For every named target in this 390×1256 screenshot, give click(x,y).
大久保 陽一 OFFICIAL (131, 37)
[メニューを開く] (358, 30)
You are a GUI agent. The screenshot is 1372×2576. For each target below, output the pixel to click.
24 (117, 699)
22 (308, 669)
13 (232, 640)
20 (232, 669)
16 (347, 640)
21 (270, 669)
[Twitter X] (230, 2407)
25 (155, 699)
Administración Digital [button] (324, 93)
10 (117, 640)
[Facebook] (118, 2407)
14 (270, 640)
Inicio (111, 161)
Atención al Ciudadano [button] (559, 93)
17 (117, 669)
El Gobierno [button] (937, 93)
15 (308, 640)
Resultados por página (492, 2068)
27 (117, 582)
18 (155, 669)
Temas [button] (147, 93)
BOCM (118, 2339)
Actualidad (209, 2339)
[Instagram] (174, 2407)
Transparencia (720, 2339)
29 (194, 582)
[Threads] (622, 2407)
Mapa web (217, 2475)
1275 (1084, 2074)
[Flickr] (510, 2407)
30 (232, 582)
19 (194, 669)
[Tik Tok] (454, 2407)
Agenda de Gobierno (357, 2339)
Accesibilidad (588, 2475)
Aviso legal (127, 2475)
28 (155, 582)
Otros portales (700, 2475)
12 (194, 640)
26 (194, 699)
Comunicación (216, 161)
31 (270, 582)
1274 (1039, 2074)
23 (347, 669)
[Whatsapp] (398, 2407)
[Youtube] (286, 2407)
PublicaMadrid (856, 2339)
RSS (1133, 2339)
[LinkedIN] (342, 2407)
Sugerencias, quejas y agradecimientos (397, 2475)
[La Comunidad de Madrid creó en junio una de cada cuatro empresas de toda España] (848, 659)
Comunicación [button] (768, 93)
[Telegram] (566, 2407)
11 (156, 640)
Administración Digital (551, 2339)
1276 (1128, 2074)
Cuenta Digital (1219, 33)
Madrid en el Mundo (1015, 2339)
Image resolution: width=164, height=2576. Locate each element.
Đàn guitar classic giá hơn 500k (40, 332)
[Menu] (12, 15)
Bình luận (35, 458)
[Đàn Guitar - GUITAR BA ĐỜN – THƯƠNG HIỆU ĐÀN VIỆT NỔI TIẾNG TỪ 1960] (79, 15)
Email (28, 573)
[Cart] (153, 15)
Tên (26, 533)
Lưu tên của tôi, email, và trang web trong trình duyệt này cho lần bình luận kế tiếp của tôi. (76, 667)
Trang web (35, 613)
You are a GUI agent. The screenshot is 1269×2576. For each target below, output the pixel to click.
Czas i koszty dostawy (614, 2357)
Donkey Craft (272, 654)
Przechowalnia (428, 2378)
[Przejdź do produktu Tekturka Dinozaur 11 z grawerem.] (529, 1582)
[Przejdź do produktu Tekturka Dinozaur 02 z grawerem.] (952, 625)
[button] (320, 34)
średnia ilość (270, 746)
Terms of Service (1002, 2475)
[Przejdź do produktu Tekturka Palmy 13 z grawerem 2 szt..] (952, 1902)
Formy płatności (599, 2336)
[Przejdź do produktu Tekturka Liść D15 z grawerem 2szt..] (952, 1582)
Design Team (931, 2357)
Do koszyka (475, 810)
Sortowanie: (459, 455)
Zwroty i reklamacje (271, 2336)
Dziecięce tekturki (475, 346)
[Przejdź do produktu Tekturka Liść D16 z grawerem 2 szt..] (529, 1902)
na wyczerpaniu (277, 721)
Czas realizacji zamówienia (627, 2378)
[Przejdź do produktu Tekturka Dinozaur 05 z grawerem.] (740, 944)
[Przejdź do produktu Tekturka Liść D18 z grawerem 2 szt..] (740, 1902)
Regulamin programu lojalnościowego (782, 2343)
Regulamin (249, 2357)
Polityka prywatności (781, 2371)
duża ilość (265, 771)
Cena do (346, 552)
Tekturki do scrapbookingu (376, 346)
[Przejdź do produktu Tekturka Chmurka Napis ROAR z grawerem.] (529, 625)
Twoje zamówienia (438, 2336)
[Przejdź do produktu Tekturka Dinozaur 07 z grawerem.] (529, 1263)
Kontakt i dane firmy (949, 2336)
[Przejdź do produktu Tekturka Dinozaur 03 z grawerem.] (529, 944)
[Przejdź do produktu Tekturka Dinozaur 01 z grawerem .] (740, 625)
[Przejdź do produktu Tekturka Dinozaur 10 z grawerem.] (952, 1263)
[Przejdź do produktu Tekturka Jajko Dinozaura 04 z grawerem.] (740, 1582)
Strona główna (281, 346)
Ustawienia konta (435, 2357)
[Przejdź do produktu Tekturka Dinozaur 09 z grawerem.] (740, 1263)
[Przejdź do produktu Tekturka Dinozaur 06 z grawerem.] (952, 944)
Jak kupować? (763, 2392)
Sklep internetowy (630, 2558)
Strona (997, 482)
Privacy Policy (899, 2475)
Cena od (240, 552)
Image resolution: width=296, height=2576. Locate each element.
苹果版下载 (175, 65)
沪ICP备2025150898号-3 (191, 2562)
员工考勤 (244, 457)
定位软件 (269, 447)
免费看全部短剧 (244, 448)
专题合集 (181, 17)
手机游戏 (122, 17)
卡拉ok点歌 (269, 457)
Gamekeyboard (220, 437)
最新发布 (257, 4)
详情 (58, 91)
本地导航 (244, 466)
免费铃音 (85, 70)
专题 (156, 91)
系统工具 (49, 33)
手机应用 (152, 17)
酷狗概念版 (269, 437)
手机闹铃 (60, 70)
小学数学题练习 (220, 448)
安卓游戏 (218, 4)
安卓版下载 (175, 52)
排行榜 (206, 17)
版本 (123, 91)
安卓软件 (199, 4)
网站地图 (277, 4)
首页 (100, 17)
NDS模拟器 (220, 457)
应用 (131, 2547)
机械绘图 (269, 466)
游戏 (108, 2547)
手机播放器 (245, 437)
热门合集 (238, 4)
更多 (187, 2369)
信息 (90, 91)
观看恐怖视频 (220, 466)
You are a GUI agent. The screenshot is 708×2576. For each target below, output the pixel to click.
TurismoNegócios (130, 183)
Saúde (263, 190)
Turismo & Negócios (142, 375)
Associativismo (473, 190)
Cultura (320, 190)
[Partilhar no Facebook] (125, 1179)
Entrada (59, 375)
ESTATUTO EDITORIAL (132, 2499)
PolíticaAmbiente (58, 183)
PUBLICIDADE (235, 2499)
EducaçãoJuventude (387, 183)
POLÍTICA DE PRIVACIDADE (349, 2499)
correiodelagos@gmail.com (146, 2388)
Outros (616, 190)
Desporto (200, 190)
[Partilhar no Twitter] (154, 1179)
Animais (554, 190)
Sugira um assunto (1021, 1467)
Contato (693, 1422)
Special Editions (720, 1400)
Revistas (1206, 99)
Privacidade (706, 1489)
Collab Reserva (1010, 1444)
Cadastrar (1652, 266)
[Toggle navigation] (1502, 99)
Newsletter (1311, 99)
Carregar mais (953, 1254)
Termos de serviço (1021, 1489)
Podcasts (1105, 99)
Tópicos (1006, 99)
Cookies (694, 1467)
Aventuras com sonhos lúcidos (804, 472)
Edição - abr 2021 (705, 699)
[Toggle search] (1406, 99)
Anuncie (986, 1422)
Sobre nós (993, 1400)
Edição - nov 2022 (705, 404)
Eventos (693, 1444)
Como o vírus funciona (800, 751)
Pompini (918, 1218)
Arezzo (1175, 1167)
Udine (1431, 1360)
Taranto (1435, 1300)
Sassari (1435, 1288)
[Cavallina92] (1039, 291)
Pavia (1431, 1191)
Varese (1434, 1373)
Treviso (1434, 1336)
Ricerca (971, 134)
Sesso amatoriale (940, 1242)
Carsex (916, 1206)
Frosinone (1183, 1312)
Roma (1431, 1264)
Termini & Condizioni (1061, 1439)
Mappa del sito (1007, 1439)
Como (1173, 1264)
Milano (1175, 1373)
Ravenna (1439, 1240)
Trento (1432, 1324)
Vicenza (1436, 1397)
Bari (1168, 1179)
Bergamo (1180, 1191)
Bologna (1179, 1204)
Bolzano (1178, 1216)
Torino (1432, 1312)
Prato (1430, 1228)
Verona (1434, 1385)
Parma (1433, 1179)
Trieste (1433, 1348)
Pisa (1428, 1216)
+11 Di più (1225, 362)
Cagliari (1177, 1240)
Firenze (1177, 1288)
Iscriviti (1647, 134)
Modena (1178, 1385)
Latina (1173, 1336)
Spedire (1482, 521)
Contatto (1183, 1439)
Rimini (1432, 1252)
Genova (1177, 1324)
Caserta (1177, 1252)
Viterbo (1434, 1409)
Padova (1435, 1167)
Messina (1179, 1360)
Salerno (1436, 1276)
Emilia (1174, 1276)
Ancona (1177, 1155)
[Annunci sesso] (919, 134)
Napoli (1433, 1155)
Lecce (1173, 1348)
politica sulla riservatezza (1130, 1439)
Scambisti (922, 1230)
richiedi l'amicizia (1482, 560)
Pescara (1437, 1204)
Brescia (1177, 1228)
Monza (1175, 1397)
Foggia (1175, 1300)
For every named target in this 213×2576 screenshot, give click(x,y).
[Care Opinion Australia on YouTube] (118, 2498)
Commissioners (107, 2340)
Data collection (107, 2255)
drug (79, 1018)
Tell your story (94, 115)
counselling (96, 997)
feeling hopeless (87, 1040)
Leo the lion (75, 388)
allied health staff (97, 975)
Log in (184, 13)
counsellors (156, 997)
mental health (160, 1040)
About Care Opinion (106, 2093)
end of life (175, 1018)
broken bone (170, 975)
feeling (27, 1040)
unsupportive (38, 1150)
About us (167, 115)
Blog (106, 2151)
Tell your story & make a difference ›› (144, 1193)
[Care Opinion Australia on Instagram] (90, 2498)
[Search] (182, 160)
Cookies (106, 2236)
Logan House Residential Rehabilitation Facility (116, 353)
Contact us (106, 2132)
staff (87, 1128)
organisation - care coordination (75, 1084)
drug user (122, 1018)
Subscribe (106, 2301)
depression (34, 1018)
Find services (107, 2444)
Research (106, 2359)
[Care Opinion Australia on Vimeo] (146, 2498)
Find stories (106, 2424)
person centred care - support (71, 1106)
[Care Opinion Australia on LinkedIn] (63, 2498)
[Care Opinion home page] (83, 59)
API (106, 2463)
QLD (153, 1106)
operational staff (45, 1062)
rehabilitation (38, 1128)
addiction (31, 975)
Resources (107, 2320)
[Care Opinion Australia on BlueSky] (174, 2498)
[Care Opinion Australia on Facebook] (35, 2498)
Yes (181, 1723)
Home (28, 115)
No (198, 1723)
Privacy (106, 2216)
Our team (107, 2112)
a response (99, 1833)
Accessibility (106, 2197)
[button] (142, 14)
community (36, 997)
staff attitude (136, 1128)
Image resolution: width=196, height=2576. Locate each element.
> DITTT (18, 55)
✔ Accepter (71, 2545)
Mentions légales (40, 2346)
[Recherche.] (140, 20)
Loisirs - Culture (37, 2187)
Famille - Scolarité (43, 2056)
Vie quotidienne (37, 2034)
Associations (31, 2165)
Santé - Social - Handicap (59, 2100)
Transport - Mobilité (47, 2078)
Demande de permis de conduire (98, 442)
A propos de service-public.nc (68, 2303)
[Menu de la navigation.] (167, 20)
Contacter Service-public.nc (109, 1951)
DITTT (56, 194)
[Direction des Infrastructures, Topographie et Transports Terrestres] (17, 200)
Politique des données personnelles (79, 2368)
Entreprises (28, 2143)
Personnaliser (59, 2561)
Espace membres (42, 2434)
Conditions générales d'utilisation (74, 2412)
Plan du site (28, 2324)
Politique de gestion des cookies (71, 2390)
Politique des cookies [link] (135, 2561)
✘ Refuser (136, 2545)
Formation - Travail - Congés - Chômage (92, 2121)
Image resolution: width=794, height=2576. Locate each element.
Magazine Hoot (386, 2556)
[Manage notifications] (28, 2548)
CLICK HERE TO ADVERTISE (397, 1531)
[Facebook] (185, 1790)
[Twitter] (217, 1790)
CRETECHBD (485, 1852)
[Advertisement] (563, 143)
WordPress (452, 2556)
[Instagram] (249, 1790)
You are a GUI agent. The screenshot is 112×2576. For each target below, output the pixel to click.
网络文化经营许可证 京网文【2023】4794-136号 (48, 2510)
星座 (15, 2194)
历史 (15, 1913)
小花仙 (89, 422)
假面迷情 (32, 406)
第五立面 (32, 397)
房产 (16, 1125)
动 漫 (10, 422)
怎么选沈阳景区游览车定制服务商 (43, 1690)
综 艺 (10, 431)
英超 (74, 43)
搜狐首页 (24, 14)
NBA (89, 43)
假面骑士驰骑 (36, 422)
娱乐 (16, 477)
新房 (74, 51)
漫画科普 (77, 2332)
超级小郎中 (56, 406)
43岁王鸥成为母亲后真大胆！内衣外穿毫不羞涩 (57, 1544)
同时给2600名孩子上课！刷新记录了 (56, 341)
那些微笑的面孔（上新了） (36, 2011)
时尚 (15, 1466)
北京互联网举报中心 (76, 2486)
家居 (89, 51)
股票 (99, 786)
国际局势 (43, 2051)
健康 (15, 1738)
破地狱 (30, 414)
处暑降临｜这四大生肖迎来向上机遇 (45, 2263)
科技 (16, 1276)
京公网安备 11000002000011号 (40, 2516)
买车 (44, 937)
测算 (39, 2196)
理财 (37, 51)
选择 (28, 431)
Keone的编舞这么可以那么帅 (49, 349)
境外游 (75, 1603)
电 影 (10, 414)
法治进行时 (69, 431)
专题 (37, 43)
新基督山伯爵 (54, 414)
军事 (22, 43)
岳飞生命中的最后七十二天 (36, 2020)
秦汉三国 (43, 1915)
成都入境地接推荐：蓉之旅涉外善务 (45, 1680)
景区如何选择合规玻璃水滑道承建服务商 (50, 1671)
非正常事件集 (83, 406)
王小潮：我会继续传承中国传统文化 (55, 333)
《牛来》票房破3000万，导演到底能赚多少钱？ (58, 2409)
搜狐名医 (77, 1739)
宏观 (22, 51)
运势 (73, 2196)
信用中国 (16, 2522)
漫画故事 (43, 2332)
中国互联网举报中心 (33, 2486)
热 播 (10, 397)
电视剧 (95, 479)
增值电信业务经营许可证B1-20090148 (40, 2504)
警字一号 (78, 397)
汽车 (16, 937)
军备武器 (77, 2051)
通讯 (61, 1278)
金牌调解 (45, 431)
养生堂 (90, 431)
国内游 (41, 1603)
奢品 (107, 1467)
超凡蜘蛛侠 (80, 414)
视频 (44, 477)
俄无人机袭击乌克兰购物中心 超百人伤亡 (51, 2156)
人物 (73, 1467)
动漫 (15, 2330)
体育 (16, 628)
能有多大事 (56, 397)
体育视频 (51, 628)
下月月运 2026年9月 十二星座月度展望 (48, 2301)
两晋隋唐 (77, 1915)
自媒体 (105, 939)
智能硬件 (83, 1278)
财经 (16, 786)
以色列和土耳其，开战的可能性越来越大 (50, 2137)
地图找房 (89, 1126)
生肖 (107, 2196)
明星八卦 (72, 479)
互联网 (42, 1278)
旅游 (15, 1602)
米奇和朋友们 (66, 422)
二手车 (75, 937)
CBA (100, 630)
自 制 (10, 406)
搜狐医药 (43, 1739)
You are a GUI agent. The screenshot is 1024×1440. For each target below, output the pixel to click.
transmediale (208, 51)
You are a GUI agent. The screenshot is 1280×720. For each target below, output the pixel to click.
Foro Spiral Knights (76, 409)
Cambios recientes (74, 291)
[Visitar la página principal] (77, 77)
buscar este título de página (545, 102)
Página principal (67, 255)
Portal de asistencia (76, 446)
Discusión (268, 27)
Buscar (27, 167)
__________________________________________________
** TASK PROMPT **
All that is needed is the exact run of lines above from the line containing "北京互联网举报中心 (76, 2486)" through the line containing "法治进行时 (69, 431)", both of them included.

** TASK SOLUTION **
北京互联网举报中心 (76, 2486)
家居 (89, 51)
股票 (99, 786)
国际局势 (43, 2051)
健康 (15, 1738)
破地狱 (30, 414)
处暑降临｜这四大生肖迎来向上机遇 (45, 2263)
科技 (16, 1276)
京公网安备 11000002000011号 (40, 2516)
买车 (44, 937)
测算 (39, 2196)
理财 (37, 51)
选择 (28, 431)
Keone的编舞这么可以那么帅 (49, 349)
境外游 (75, 1603)
电 影 (10, 414)
法治进行时 (69, 431)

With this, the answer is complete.